» **Bereitgestellter Auszug**:
In den VIVID-Angeboten, die allen Schulen steiermarkweit und kostenlos zur Verfügung stehen, geht es vordergründig nicht nur um das Thema Sucht. „Im Fokus steht die Förderung von sozialen und persönlichen Fähigkeiten, die jungen Menschen helfen, mit Krisen und Problemen umzugehen. Diese Fähigkeiten reduzieren das Suchtrisiko. Das zeigen verschiedene Präventionsprogramme an Schulen, die seit vielen Jahren umgesetzt werden. Als suchtpräventiver ‚Nebeneffekt‘ verbessern sich nachhaltig das Klassenklima und die schulischen Leistungen“, verweist Kahr auf Evaluierungsergebnisse.
Enge Abstimmung aller Angebote zur Suchtprävention für Jugendliche
Eine wichtige Rolle spielt dabei auch die Kooperation zwischen den unterschiedlichen Einrichtungen und Angeboten. Der Fokus von VIVID – Fachstelle für Suchtprävention liegt auf der Prävention. Ist bereits problematischer Suchtmittelkonsum gegeben, wird an Suchthilfeeinrichtungen weiterverwiesen, die Betroffenen und deren Umfeld anonym und kostenlos Beratung bieten. „Als Gesundheitsfonds Steiermark, der die Aufgaben der Suchtkoordination 2019 vom Land Steiermark übernommen hat, planen und koordinieren wir die Suchthilfe in unserem Bundesland. Eine zentrale Rolle spielt dabei die Vernetzung der Einrichtungen und psychosozialen Dienste – durch eine möglichst gute Abstimmung wird eine hohe Versorgungsqualität gewährleistet“, sagt Johannes Koinig, stellvertretender Geschäftsführer des Gesundheitsfonds Steiermark.

» **Bereitgestellte Datensätze**:
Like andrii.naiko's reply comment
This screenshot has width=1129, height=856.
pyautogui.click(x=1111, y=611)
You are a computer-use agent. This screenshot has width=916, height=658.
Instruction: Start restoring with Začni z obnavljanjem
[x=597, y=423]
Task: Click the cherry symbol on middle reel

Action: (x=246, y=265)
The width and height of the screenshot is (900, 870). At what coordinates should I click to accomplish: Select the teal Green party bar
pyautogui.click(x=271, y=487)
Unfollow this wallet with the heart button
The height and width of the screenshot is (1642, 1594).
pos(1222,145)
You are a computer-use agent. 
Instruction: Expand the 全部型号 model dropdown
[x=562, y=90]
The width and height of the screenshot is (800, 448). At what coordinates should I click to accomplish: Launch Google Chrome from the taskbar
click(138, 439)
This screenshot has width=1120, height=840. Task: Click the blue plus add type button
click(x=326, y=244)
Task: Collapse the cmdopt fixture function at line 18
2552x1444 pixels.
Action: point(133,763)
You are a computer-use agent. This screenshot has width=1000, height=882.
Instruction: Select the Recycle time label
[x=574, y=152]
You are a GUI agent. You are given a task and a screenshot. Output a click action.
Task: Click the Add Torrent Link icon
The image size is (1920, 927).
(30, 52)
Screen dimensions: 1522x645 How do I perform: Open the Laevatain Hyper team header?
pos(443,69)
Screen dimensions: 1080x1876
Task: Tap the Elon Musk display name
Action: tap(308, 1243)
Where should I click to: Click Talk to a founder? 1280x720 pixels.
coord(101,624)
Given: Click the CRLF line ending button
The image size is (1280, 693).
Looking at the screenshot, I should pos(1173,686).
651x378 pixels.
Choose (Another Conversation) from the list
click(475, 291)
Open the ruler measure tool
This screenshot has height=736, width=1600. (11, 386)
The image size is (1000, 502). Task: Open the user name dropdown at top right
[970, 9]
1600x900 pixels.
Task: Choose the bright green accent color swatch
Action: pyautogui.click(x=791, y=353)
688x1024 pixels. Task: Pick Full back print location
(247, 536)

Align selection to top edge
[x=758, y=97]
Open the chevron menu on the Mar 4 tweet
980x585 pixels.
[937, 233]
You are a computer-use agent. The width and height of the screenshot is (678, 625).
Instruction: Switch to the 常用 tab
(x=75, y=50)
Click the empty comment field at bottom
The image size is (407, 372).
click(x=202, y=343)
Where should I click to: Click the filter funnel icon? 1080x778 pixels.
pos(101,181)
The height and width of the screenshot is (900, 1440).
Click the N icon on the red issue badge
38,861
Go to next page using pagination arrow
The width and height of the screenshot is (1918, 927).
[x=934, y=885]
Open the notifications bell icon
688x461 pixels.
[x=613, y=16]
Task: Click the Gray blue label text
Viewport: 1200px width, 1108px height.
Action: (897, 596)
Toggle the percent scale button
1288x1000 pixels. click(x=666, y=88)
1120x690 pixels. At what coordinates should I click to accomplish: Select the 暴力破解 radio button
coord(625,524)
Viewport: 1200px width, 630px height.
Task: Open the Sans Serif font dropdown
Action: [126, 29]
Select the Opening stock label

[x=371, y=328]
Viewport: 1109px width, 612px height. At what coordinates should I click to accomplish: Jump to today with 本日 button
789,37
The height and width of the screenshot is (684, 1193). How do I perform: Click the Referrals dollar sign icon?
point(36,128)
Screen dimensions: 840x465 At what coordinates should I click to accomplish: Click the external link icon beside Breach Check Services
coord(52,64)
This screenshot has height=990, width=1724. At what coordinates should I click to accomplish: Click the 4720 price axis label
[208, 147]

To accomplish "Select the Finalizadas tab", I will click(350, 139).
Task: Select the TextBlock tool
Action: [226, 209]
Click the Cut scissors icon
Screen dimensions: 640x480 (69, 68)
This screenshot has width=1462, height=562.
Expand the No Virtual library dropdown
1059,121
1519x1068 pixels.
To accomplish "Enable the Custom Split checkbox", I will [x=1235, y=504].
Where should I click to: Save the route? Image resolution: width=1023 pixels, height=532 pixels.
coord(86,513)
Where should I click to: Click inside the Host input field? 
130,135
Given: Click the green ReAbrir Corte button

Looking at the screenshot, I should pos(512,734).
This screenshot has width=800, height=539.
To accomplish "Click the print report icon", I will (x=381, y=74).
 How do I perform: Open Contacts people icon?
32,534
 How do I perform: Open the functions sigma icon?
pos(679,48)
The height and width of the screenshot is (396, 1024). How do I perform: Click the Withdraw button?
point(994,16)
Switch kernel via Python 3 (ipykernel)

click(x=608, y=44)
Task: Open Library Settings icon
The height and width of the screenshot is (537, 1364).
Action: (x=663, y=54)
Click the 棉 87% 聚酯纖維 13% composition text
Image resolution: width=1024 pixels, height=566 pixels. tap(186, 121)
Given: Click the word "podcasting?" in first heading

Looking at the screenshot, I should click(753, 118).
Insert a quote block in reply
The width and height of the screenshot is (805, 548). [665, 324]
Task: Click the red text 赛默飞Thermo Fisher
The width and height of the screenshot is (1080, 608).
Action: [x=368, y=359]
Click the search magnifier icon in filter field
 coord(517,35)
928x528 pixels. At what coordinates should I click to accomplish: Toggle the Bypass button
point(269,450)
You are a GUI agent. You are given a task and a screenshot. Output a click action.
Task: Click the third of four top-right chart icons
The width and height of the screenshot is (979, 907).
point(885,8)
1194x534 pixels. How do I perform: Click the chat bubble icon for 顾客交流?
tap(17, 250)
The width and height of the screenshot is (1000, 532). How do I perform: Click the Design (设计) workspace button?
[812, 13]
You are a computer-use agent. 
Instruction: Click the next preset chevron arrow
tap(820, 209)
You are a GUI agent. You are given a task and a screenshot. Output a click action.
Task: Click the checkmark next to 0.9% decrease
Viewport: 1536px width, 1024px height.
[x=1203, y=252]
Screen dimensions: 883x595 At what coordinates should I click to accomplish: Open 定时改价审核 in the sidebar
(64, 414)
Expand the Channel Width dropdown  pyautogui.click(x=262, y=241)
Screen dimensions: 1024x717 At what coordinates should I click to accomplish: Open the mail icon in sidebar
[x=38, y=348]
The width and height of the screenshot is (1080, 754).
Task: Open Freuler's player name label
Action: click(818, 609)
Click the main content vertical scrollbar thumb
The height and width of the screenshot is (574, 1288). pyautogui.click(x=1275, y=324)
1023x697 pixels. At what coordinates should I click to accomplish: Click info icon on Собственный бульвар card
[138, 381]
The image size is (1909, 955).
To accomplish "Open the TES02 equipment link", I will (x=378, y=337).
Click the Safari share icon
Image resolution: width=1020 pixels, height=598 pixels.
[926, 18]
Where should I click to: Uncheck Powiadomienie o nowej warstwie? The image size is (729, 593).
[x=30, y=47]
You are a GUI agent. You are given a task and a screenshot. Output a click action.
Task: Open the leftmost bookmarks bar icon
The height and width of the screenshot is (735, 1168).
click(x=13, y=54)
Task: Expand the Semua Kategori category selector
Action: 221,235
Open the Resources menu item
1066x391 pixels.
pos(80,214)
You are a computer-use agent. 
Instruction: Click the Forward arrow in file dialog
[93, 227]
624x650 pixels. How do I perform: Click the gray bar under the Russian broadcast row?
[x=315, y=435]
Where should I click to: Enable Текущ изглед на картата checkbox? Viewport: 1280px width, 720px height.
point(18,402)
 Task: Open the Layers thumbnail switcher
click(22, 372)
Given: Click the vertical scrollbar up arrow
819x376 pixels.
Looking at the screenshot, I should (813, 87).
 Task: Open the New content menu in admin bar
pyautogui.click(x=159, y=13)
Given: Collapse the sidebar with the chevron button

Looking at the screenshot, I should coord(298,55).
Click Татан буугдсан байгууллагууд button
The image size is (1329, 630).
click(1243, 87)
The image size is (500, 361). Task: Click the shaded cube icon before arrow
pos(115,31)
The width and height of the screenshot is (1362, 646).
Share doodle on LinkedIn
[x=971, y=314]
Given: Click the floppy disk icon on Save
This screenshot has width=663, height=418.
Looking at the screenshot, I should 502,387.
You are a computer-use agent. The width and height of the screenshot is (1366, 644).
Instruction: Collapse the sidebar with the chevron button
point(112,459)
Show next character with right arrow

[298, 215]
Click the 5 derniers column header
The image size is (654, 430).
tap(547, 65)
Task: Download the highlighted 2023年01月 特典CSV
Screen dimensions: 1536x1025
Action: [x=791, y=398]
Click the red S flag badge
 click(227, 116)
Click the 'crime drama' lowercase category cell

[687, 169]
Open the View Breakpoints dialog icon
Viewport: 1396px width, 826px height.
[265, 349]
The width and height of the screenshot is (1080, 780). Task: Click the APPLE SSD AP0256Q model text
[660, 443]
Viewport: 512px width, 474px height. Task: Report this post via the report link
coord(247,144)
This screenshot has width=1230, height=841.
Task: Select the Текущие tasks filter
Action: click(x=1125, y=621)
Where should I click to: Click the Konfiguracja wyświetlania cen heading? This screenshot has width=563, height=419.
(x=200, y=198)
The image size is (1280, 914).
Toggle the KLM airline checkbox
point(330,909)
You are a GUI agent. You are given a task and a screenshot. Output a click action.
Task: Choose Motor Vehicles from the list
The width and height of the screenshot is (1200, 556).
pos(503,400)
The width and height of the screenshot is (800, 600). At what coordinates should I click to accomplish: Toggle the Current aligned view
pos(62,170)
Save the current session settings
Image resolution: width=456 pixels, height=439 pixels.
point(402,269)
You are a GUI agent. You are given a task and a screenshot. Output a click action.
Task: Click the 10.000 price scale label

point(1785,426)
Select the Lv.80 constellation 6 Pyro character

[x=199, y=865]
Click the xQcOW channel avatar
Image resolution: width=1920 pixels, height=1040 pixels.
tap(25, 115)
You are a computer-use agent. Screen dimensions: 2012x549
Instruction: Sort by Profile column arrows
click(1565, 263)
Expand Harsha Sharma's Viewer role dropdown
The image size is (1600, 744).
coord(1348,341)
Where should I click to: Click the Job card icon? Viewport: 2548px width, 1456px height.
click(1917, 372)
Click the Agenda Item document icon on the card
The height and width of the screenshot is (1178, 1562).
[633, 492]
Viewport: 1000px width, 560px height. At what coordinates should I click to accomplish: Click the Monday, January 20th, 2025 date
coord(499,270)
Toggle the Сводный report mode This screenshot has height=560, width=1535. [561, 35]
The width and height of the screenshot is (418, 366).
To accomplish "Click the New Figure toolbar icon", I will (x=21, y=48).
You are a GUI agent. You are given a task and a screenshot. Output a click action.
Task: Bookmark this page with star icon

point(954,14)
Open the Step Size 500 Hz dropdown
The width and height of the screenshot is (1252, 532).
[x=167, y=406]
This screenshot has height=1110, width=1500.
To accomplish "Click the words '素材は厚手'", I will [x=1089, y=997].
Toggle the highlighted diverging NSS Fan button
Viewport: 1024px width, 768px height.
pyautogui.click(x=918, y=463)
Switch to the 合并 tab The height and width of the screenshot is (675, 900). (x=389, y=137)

» **Zu lösende Aufgaben**:
[1] In welchem Jahr hat der Gesundheitsfonds Steiermark laut dem Auszug über Suchtprävention die Aufgaben der Suchtkoordination vom Land Steiermark übernommen?
[2] Nenne alle Einrichtungen und Organisationen, die im Auszug über Suchtprävention mit ihrem Namen erwähnt werden.
[3] Schreibe den Auszug über Suchtprävention im Anschluss an seinen letzten Satz weiter.
Die Datensätze stehen in keinem Zusammenhang mit dem Auszug über Suchtprävention.

» **Antworten je Aufgabe**:
[1] Im Jahr 2019.

[2] VIVID – Fachstelle für Suchtprävention, Gesundheitsfonds Steiermark, Land Steiermark

[3]
Laufende Anpassung der Angebote
„Sucht hat viele Gesichter. Medikamente, Tabak und Alkohol können ebenso Suchtmittel sein wie illegalisierte Substanzen und Verhaltensweisen wie z. B. Essstörungen und internetassoziiertes Suchtverhalten. Wir beobachten in unserer Funktion als Suchtkoordination laufend die Entwicklungen im Suchtgeschehen und passen die Angebote dementsprechend an“, so Juliane Cichy, Suchtkoordinatorin des Landes Steiermark, die dabei auf aktuelle Erhebungen wie den Suchtbericht 2021 verweist.
v. l. Stefan Pree (Caritas Steiermark), Daniela Kober (Direktorin BG/BRG Kirchengasse), Juliane Bogner-Strauß (Gesundheitslandesrätin), Elisabeth Meixner (Bildungsdirektorin), Claudia Kahr (VIVID)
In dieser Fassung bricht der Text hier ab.